Federal, state, and local governmental agencies and organizations will 
not be eligible to become program sponsors.
    (2) Eligible applicants will be selected to enter into cooperative 
agreements based on an evaluation by the Internal Revenue Service of 
material provided in their applications. The Service will set forth the 
evaluative criteria in the application instructions.
    (3) Determinations as to the eligibility and selection of agencies 
and organizations to enter into cooperative agreements will be made 
solely by the Internal Revenue Service and will not be subject to 
appeal.
    (e) Noncompetitive award of cooperative agreements.
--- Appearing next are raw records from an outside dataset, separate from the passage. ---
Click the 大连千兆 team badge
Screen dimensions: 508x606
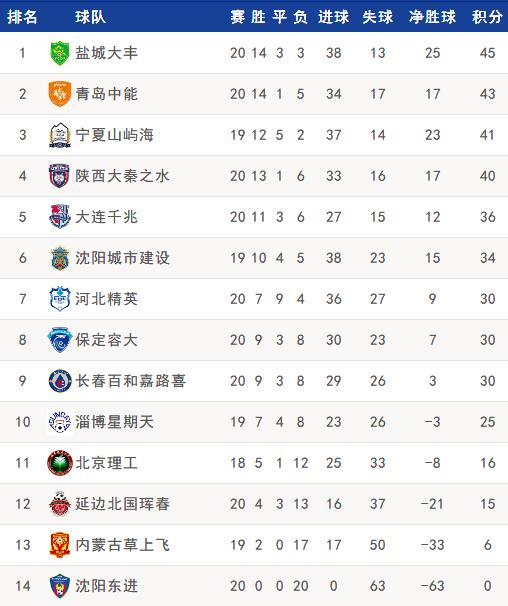(x=60, y=217)
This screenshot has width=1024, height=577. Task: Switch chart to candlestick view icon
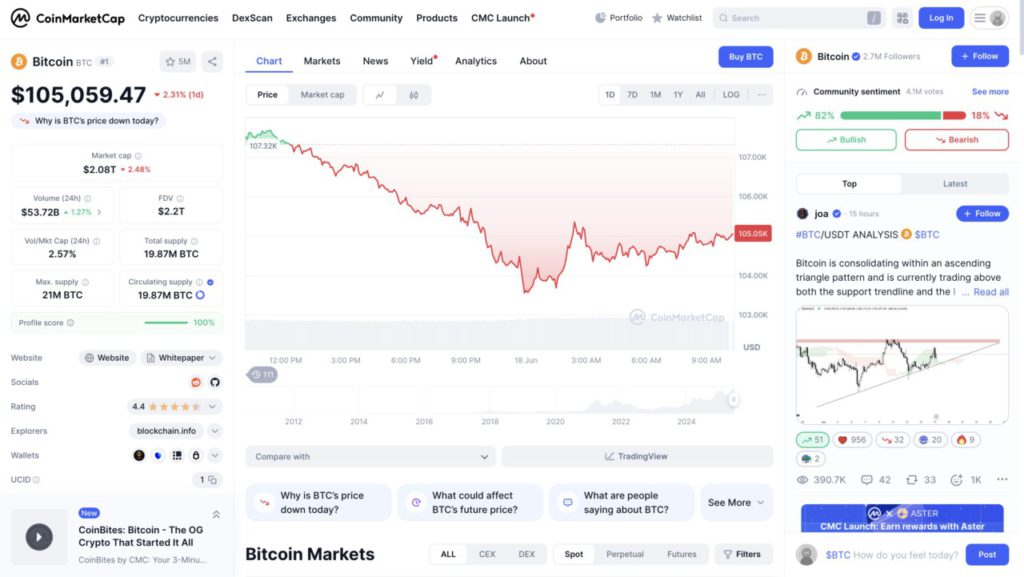(413, 95)
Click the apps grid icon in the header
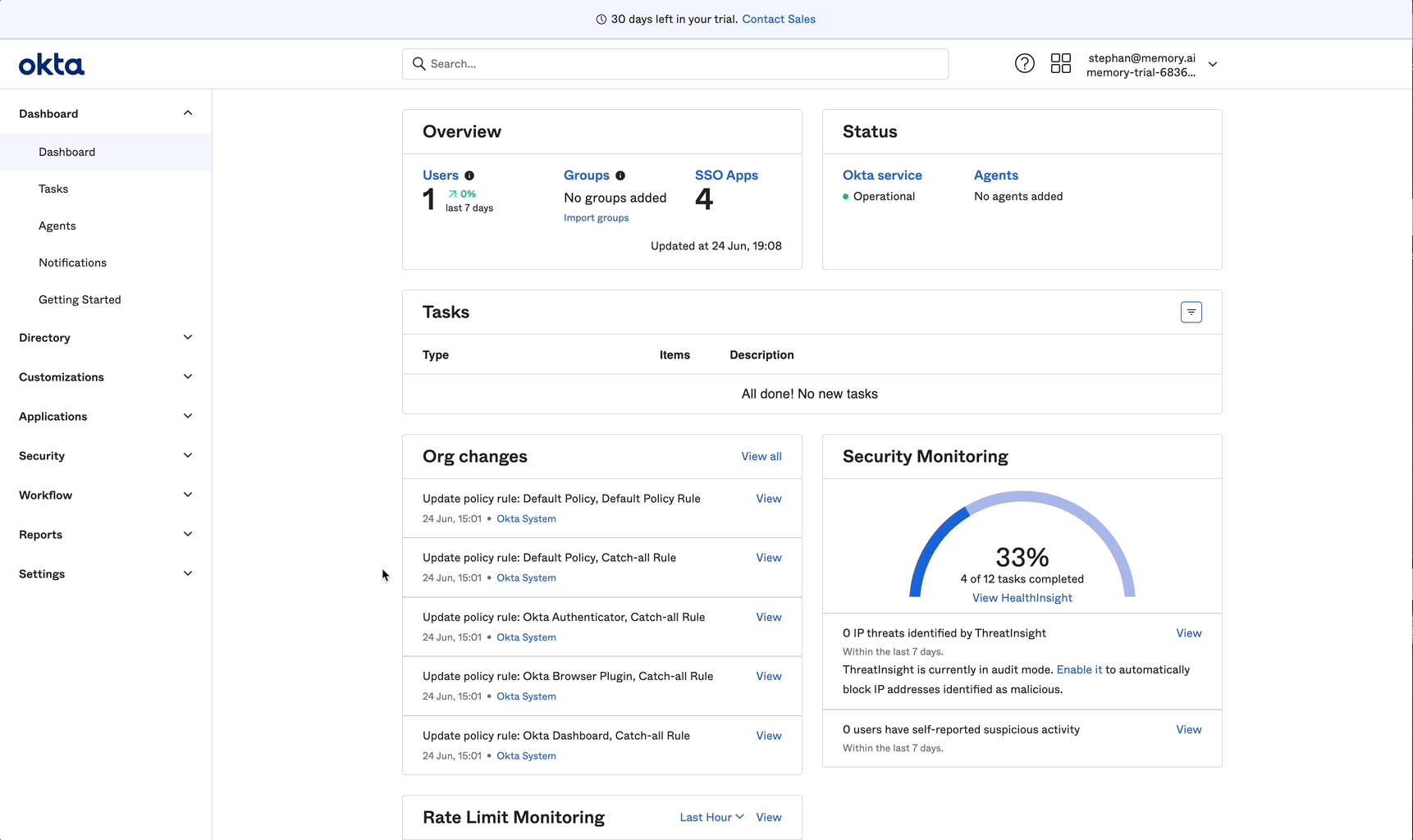Image resolution: width=1413 pixels, height=840 pixels. 1060,63
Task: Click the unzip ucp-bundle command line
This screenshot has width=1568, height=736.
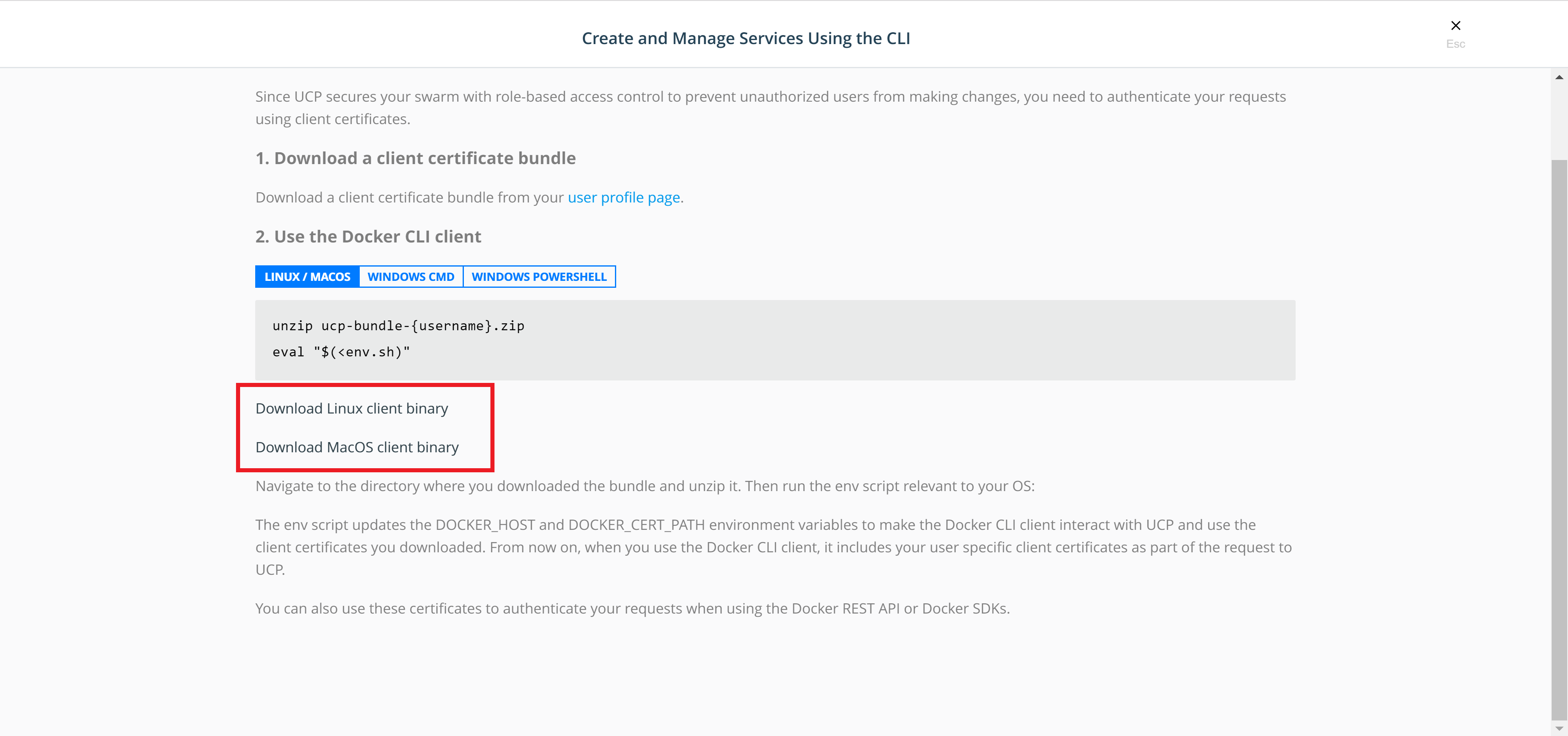Action: click(399, 326)
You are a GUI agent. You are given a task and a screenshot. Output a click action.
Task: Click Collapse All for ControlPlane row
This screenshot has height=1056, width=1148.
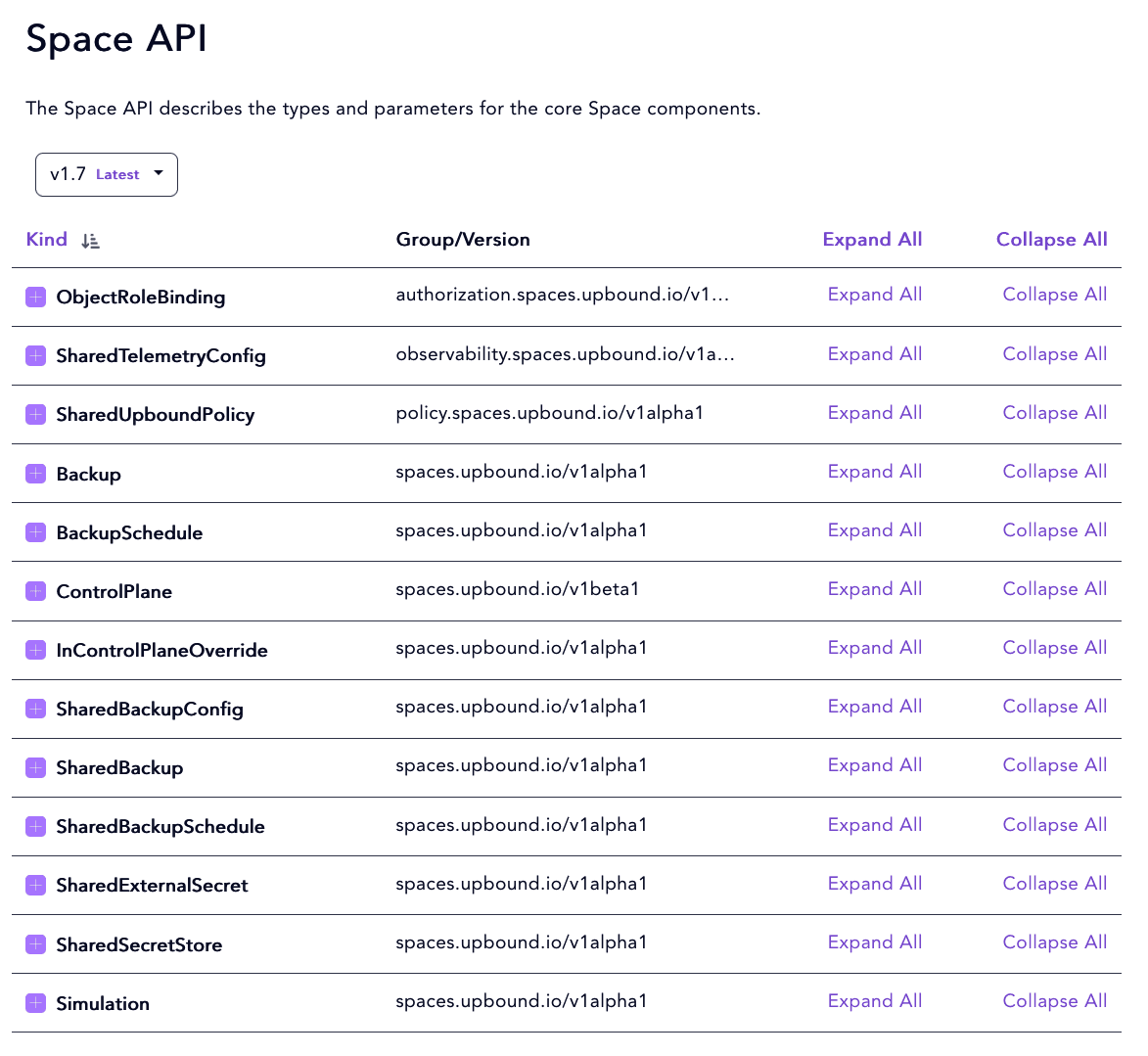click(x=1054, y=589)
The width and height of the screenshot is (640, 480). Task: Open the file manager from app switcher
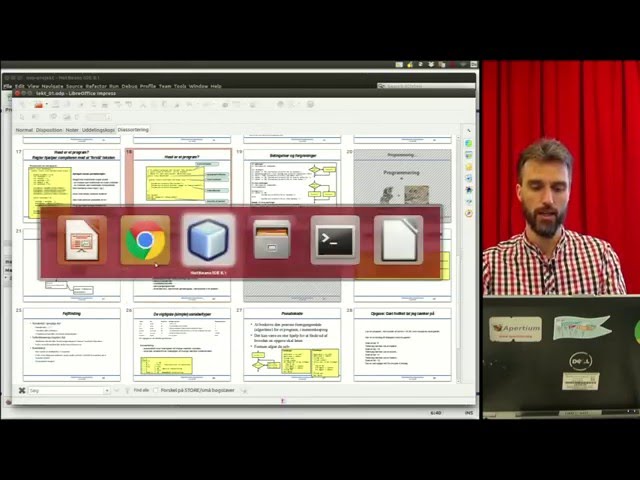tap(271, 241)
If 
appropriations to implement the Tax Counseling for the Elderly program 
are received at a time close to when tax return preparation assistance 
must be provided or when other factors exist which make the use of 
competition to select agencies and organizations to enter into 
cooperative agreements impracticable, cooperative agreements will be 
entered into without competition with eligible agencies and 
organizations selected by the Internal Revenue Service. Determination of 
when the use of competition is impracticable will be made solely by the 
Internal Revenue Service and will not be subject to appeal.
    (f) Renegotiation, suspension, termination and modification. (1) 
Cooperative agreements will be subject to renegotiation (including the 
maximum amount of the award available to a sponsor), suspension, or 
termination if performance reports required by the cooperative agreement 
and/or other evaluations by or audits by the Internal Revenue Service or 
others indicate that planned performance goals or other provisions of 
the cooperative agreement, the regulations, or Section 163 of

[[Page 139]]

the Revenue Act of 1978 are not being satisfactorily met. The necessity 
for renegotiation, suspension, or termination, will be determined solely 
by the Internal Revenue Service and will not be subject to appeal.
    (2) Cooperative agreements may be modified in writing by mutual 
agreement between the Internal Revenue Service and the program sponsor 
at any time. Modifications will be based upon factors such as an 
inability to utilize all funds available under a cooperative agreement, 
the availability of additional funds and an ability to effectively 
utilize additional funds, and interference of some provisions with the 
efficient operation of the program.
    (g) Negotiation. If the proposed program of an eligible applicant 
does not warrant award of an agreement, the Internal Revenue Service may 
negotiate with the applicant to bring the application up to a standard 
that will be adequate for award. If more than one inadequate application 
has been received for the geographic area involved, negotiation to bring 
all such applications up to a standard will be conducted with all such 
applicants unless time does not permit negotiations with all.